:: AUSZUG AUS DEM DOKUMENT ::
▬▬▬

01.06.2023 – Editorial

Für immer arm?

3989 Franken im Monat: Steht einer vierköpfigen Familie in der Schweiz maximal so viel oder zutreffender so wenig Geld zur Verfügung, gilt sie offiziell als arm. Denkt man nur schon an die Ausgaben für Wohnen, Verpflegung und Krankenkassenprämien, ist es offensichtlich, dass es auch mit ein wenig mehr Geld schwierig ist, über die Runden zu kommen.

Nach der Pandemie hat nun auch die Inflation viele knappe Budgets gesprengt. Nach Hilfe sehen sich die meisten erst dann um, wenn ihnen das Wasser bis zum Hals steht. Das zeigt der Alltag in der Sozialberatung. Das hat mit Scham zu tun, aber auch der Stress, unter dem viele von Armut Betroffene oder Gefährdete stehen, spielt eine Rolle.

▬▬▬

:: BEREITGESTELLTES MATERIAL ::
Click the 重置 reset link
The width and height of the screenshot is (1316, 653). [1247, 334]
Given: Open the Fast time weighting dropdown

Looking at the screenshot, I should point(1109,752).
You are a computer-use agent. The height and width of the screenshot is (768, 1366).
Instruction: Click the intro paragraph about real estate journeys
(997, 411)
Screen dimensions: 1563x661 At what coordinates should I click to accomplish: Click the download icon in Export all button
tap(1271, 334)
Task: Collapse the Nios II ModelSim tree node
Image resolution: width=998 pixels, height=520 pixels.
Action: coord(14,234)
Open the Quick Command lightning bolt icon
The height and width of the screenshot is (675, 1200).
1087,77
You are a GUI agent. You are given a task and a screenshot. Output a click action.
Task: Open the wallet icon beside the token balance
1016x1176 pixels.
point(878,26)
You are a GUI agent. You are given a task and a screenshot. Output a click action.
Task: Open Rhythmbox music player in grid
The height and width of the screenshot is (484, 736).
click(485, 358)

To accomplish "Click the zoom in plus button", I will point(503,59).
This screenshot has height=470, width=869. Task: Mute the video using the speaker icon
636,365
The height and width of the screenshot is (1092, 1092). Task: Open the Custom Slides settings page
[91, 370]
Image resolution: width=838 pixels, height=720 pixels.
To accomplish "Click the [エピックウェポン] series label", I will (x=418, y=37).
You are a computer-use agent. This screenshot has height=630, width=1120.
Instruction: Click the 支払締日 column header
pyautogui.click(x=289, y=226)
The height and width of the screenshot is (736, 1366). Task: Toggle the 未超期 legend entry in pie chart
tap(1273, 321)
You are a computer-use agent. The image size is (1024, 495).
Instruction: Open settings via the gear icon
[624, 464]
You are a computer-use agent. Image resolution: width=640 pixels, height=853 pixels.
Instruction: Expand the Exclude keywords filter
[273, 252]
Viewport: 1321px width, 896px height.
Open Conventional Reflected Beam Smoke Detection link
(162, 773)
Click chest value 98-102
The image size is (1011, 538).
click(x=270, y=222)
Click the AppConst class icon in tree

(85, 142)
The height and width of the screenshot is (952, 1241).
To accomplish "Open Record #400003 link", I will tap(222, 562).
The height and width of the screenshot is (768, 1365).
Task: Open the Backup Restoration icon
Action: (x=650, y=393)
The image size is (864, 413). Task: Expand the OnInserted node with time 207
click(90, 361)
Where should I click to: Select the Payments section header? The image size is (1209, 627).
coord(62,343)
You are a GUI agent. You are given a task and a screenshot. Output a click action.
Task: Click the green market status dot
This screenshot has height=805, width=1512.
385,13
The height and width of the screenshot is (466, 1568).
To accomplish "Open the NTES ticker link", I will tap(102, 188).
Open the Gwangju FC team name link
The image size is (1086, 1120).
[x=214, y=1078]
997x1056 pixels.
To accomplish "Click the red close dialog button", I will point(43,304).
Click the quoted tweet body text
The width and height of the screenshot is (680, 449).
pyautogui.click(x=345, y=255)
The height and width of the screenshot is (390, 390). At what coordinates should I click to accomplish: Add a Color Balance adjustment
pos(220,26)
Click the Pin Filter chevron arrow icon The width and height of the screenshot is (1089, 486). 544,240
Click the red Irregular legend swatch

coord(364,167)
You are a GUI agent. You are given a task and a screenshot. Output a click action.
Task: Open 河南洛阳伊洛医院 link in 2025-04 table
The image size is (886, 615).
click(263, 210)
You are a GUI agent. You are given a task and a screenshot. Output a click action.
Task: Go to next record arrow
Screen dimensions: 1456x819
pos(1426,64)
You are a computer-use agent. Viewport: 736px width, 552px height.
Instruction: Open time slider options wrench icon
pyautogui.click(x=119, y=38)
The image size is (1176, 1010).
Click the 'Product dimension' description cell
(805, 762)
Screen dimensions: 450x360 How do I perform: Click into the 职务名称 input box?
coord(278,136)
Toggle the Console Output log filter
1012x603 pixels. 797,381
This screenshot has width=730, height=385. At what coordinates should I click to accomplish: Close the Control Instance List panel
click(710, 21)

▬▬▬

:: AUFGABE ::
Gib das gesamte Editorial über Armut in der Schweiz Wort für Wort wieder. Die Einträge stehen in keinem Zusammenhang mit dem Editorial.

:: LÖSUNG ::
01.06.2023 – Editorial

Für immer arm?

3989 Franken im Monat: Steht einer vierköpfigen Familie in der Schweiz maximal so viel oder zutreffender so wenig Geld zur Verfügung, gilt sie offiziell als arm. Denkt man nur schon an die Ausgaben für Wohnen, Verpflegung und Krankenkassenprämien, ist es offensichtlich, dass es auch mit ein wenig mehr Geld schwierig ist, über die Runden zu kommen.

Nach der Pandemie hat nun auch die Inflation viele knappe Budgets gesprengt. Nach Hilfe sehen sich die meisten erst dann um, wenn ihnen das Wasser bis zum Hals steht. Das zeigt der Alltag in der Sozialberatung. Das hat mit Scham zu tun, aber auch der Stress, unter dem viele von Armut Betroffene oder Gefährdete stehen, spielt eine Rolle.